No artigo 2.º da primeira versão aprovada, a existência de “doença incurável e fatal” era uma das exigências para a antecipação da morte medicamente assistida não punível. Apesar de não estar densificada, “doença incurável e fatal” era a única formulação utilizada.



Na versão mais recente, os deputados, de forma coerente, mantiveram o conceito de antecipação da morte medicamente assistida não punível (agora no artigo 3.º, n.º 1) e criaram um novo artigo 2.º, onde incluíram uma série de definições, o que parecia ser suficiente para resolver as questões levantadas pelo TC. Ora, acontece que a nova versão acaba por se revelar um problema maior do que à primeira vista poderia parecer.



Logo na alínea d) do artigo 2.º, escolhe definir-se “doença grave ou incurável” e não “doença incurável e fatal” – que é a uma das exigências referidas no artigo 3.º, n.º 1 –, sendo a definição apresentada a seguinte: “doença grave que ameace a vida, em fase avançada e progressiva, incurável e irreversível, que origina sofrimento de grande intensidade”. Ou seja, a definição de “doença grave ou incurável” acumula a gravidade e a incurabilidade, o que na verdade transforma a doença em grave e incurável.



O segundo problema levanta-se com a delimitação das pessoas que podem recorrer à morte medicamente assistida. Como referi, o artigo 3.º, n.º 1 manteve como uma das exigências a existência de uma doença incurável e fatal. No entanto, no n.º 3 do artigo 3.º já se diz que pode recorrer à morte medicamente assistida quem tenha uma doença grave ou incurável. Temos, no mesmo artigo, várias versões da mesma exigência sem aparente explicação.



Ao olhar para esta confusão, em que num artigo se usa um conceito, no seguinte usa-se outro e dentro do mesmo se faz uso de dois distintos, é mais do que natural concluir que a determinabilidade e coerência que se exigia não existe. Isto porque, como diz o Presidente da República, “uma coisa é uma doença grave, outra uma doença incurável, outra ainda uma doença fatal”. Não podemos pegar nos três, pôr na tômbola e ir usando conforme sai.

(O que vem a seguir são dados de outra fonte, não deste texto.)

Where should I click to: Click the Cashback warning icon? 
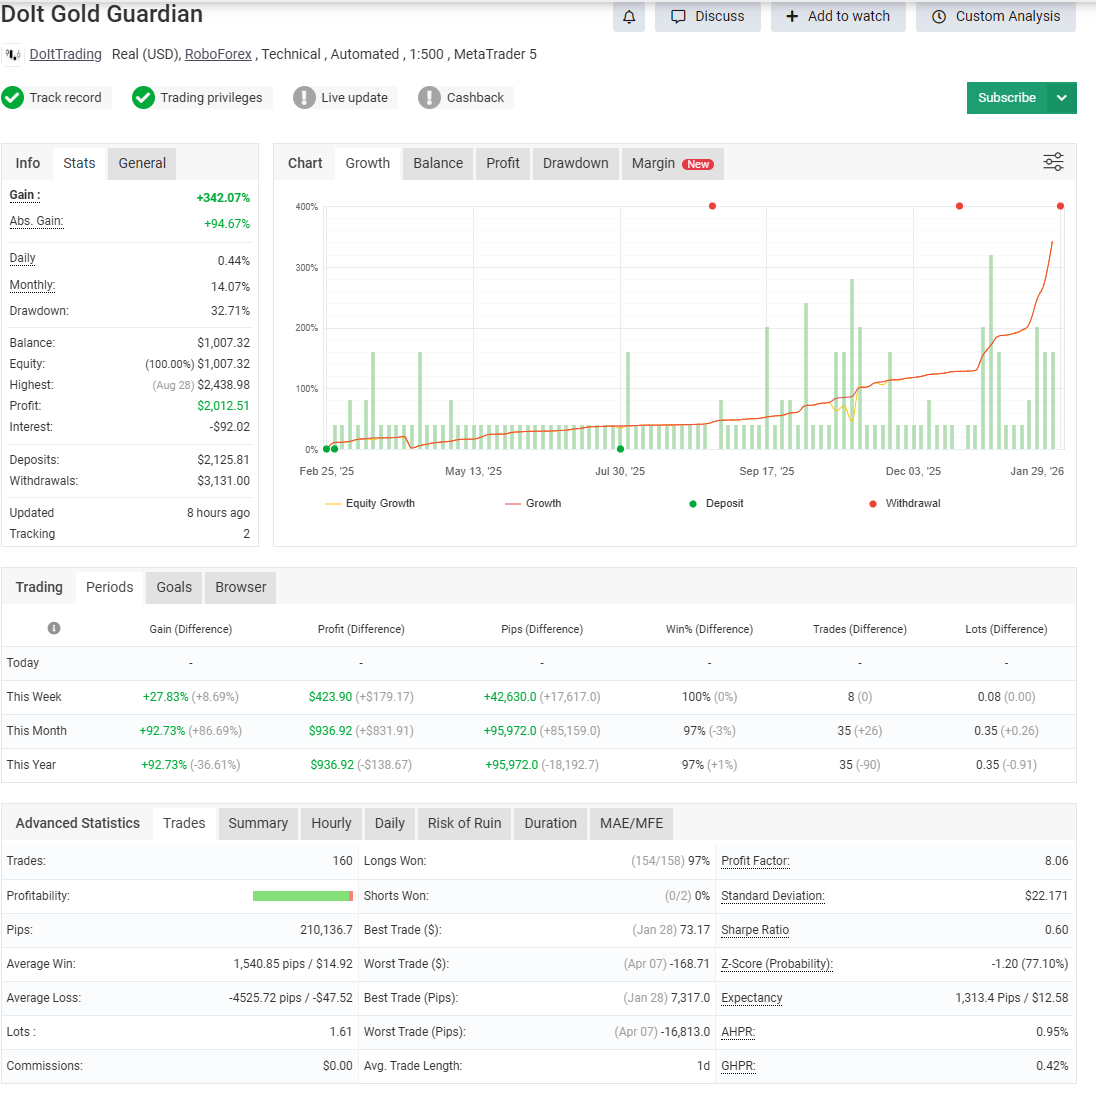[430, 97]
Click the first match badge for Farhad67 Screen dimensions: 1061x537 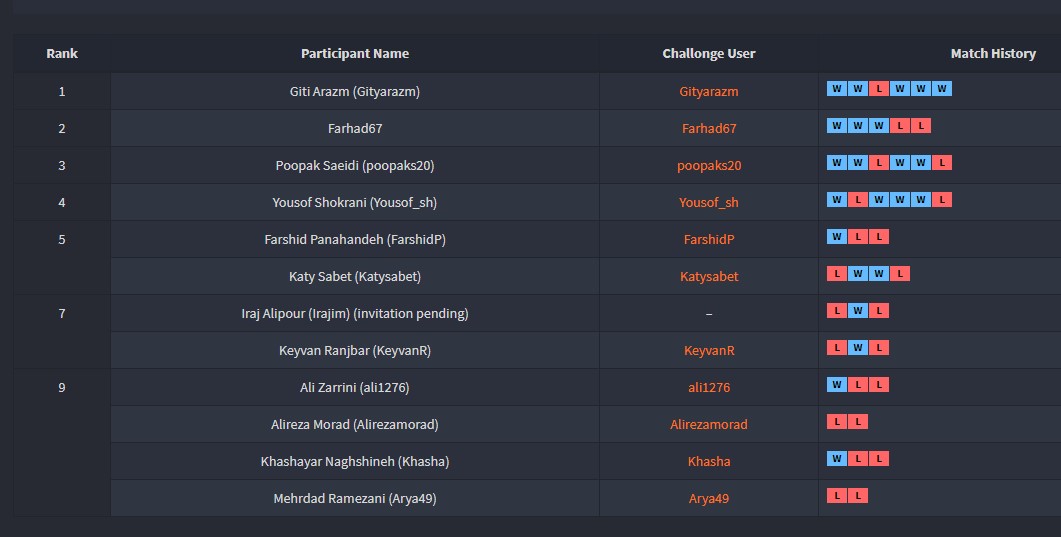tap(836, 126)
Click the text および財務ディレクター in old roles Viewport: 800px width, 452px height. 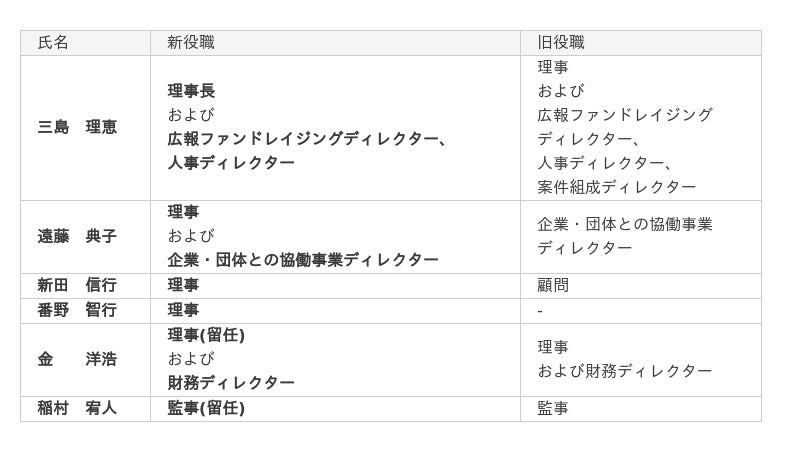pyautogui.click(x=624, y=371)
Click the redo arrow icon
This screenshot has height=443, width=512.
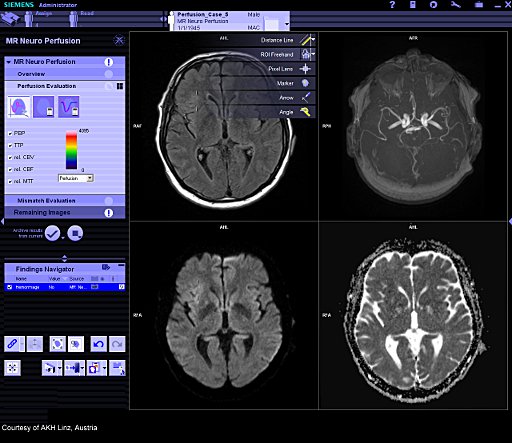[x=117, y=344]
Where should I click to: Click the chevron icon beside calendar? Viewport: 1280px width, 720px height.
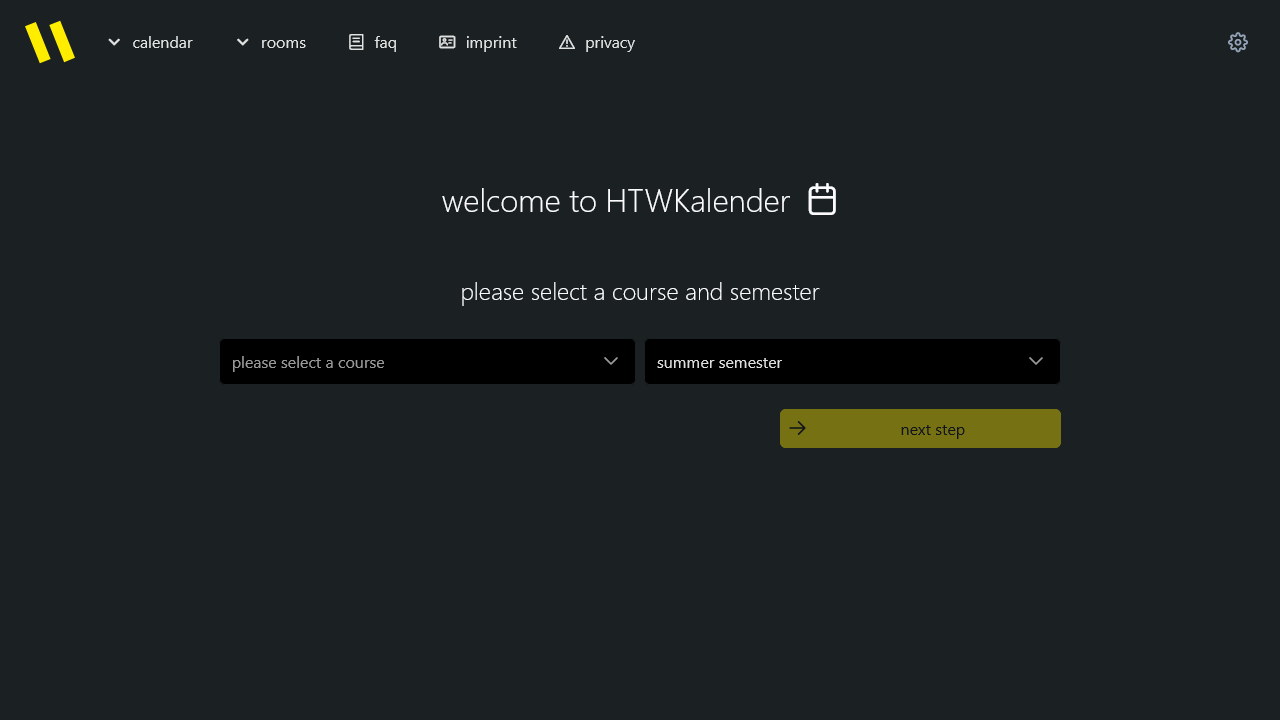click(x=115, y=42)
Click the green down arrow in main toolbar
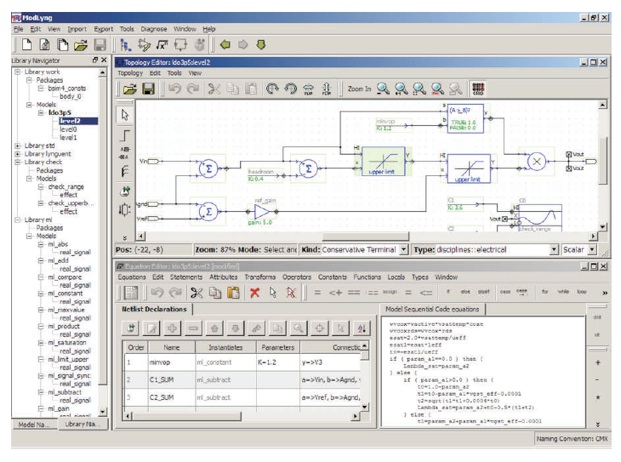Screen dimensions: 621x462 tap(262, 46)
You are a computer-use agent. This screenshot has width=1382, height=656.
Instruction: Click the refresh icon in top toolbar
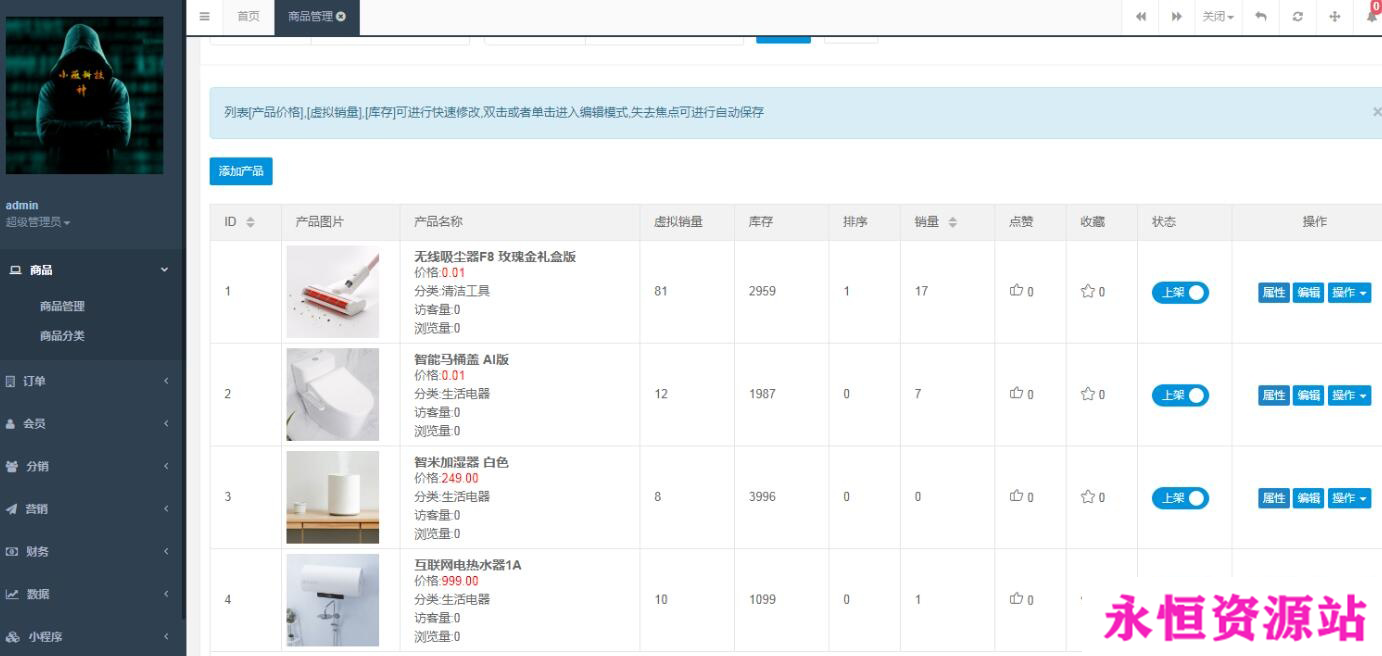[x=1297, y=17]
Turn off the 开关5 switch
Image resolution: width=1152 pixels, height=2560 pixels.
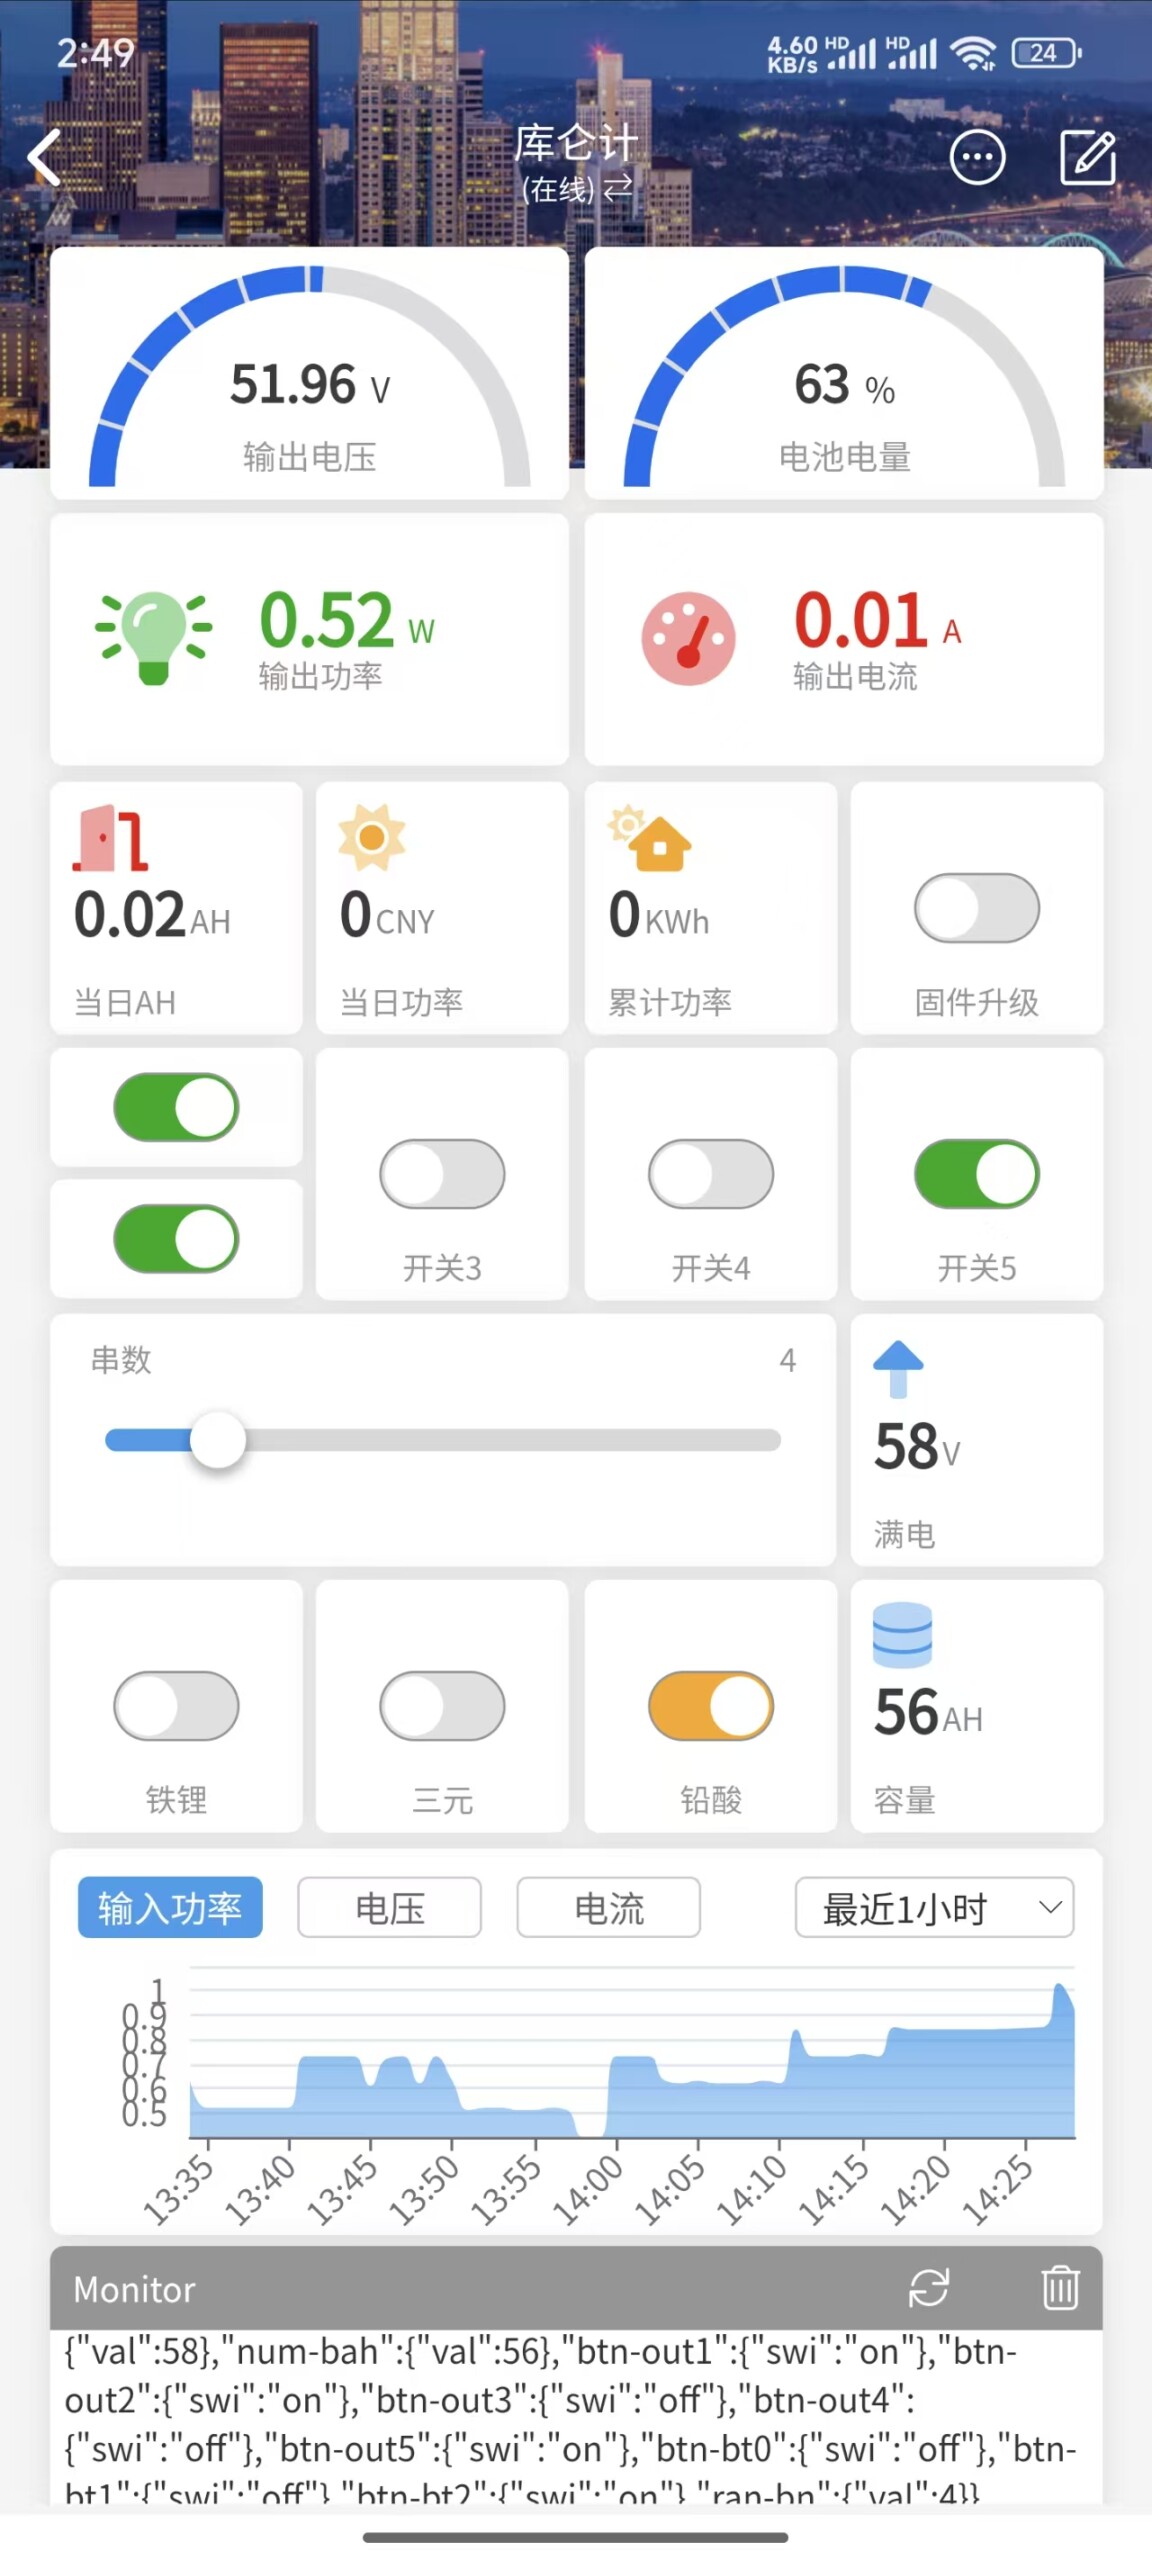pos(977,1174)
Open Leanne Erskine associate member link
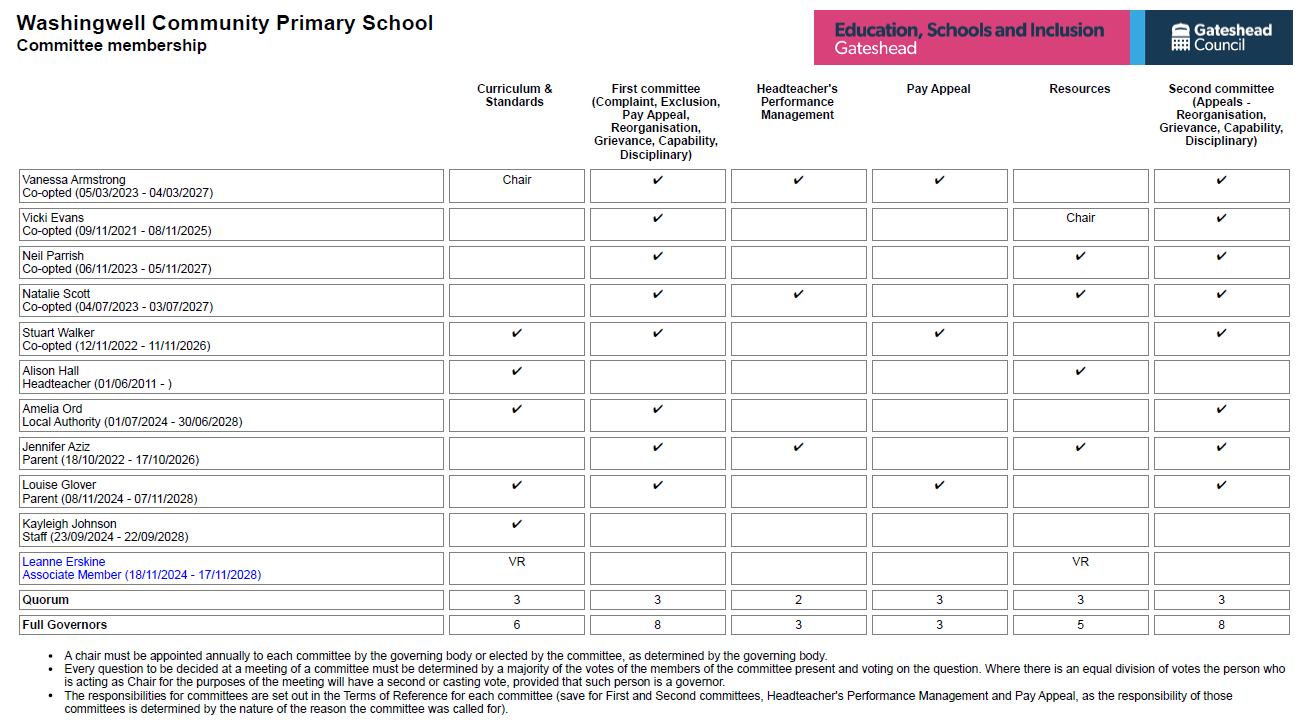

Como o TC fez questão de referir, estes conceitos convocam diferentes perspetivas sobre o caminho que queremos seguir no tema da eutanásia: se exigimos que haja uma doença fatal ou em fase terminal (como ocorre no Canadá, na Colômbia e em alguns estados federados dos Estados Unidos da América), ou, pelo contrário, admitimos que doentes que não estejam nessa situação recorram também à morte medicamente assistida (seguindo os exemplos dos Países Baixos, Bélgica, Luxemburgo ou, mais recentemente, da Espanha).



Parece-me que haverá uma nova aprovação na próxima legislatura, mesmo que com uma mudança na configuração da AR. Espero é que os partidos tenham a capacidade de definir um rumo, explicá-lo aos portugueses na campanha e segui-lo de forma coerente, evitando ziguezagues, para que uma lei da eutanásia possa ser aprovada sem levantar interpretações dúbias.



Esta técnica legislativa de usar diferentes conceitos indeterminados para um mesmo critério não costuma dar bom resultado, ainda para mais numa matéria tão sensível como esta. Sendo tendencialmente a favor da despenalização da eutanásia, não alinho pela sua concretização a todo o custo. É preferível uma lei que demore mais tempo, mas seja coerente e percetível, a uma que seja demasiado ambígua, correndo-se o risco de interpretações demasiado restritivas ou amplas, fugindo-se do seu propósito.